There will be a time this season when Lake County's Nolan Jones and Ernie Clement clear out the furniture, set up makeshift goals and turn the clubhouse into a hockey arena.
Jones and Clement were both standout high school hockey players in addition to excelling in baseball.
Jones, a second-round pick by the Indians in the 2016 Draft, thinks his 6-foot-4, 185-pound frame will provide the edge over Clement, who's listed at six feet, 170 pounds and was Cleveland's fourth-round selection in 2017.
"I would definitely like to say that Ernie doesn't have a chance," Jones joked. "I've heard a lot about Ernie's hands. I've heard he's a skilled hockey guy. But I think I could push him out of the way and take the puck. I'm bigger than him and stronger."
The main concern for Jones about a possible hockey face-off against Clement would be the bill for damages to the clubhouse.
"I don't know if the clubhouse would survive," Jones said. "I think we'd be throwing hands and fighting before the game was over. We're both very competitive guys."
Clement wouldn't be empty-handed for the battle.
"I might have my parents bring my stick for this match," he said.
Jones was hockey first, then baseball when he was growing up in eastern Pennsylvania. He started skating at 18 months.

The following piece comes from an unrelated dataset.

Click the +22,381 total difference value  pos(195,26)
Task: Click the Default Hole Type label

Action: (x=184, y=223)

His older brother, Peyton, is a goalie for the Penn State hockey team.
"In our basement, we have a nice hockey set-up and played on rollerblades," Jones said. "In the backyard, we have a nice baseball set-up. I was a pitcher, and he was a catcher. In hockey, I was a forward, and he was a goalie. We've always had a nice competitiveness going."

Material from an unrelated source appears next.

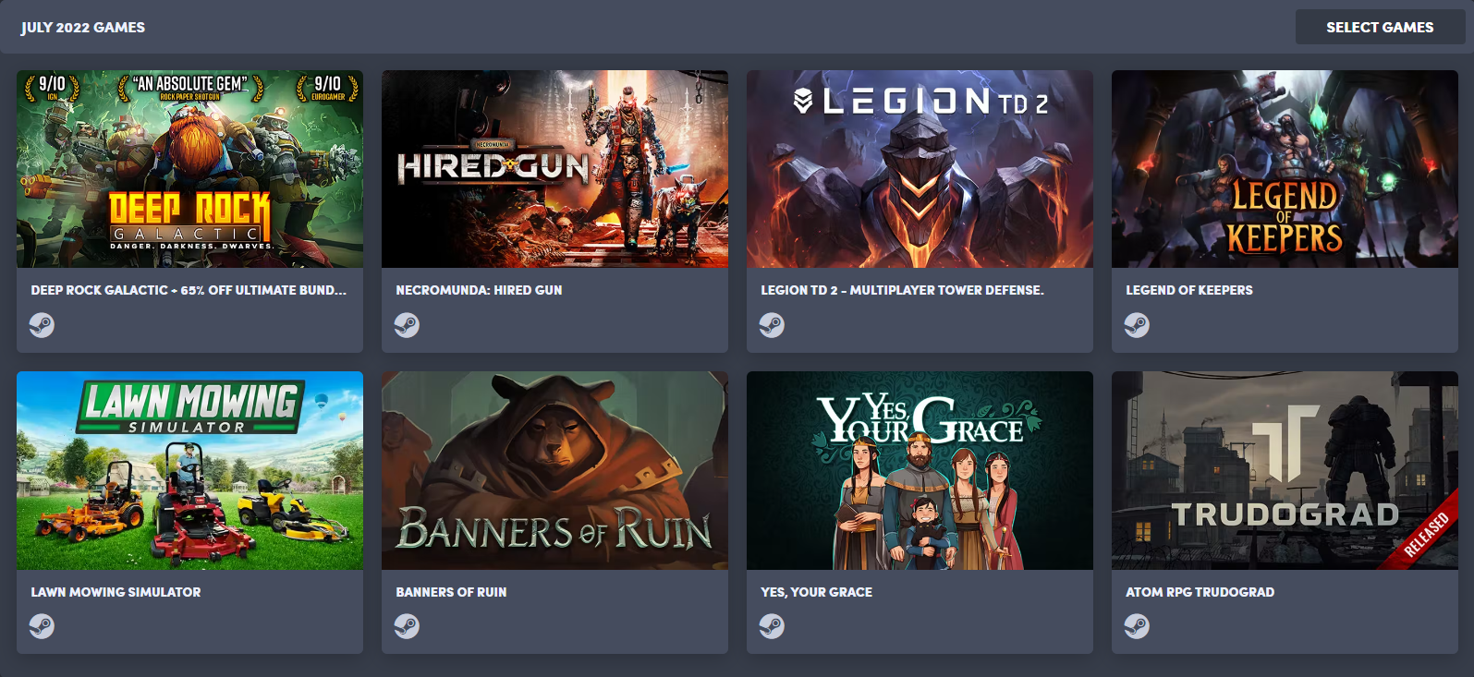The image size is (1474, 677).
Task: Click Steam icon under Lawn Mowing Simulator
Action: coord(42,626)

Jones didn't play travel baseball -- hockey was his main focus as a youth. He played on a team coached by former Flyers great Keith Primeau in the Philadelphia area.

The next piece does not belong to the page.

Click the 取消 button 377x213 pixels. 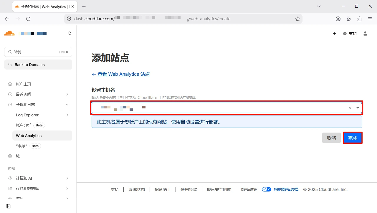coord(331,138)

"I thought hockey was my No. 1, but then I ran into some head-injury problems, and that forced me to choose baseball. It was a blessing in disguise. I absolutely love what I get to do every day with baseball."
A concussion suffered playing hockey forced Jones to miss two months of school as a freshman, and he missed his entire sophomore season. He returned to help his hockey team win a state championship as a junior, but chose to focus on baseball after that.
"I sat down with my parents and decided to focus on baseball," Jones said. "I didn't actually agree with it. We had our arguments.
"I had to work hard to catch the attention of baseball scouts," Jones said. "I never really saw myself as a big prospect. My dad always told me, if you're good enough, people are going to come and see you. That's really how it happened for me.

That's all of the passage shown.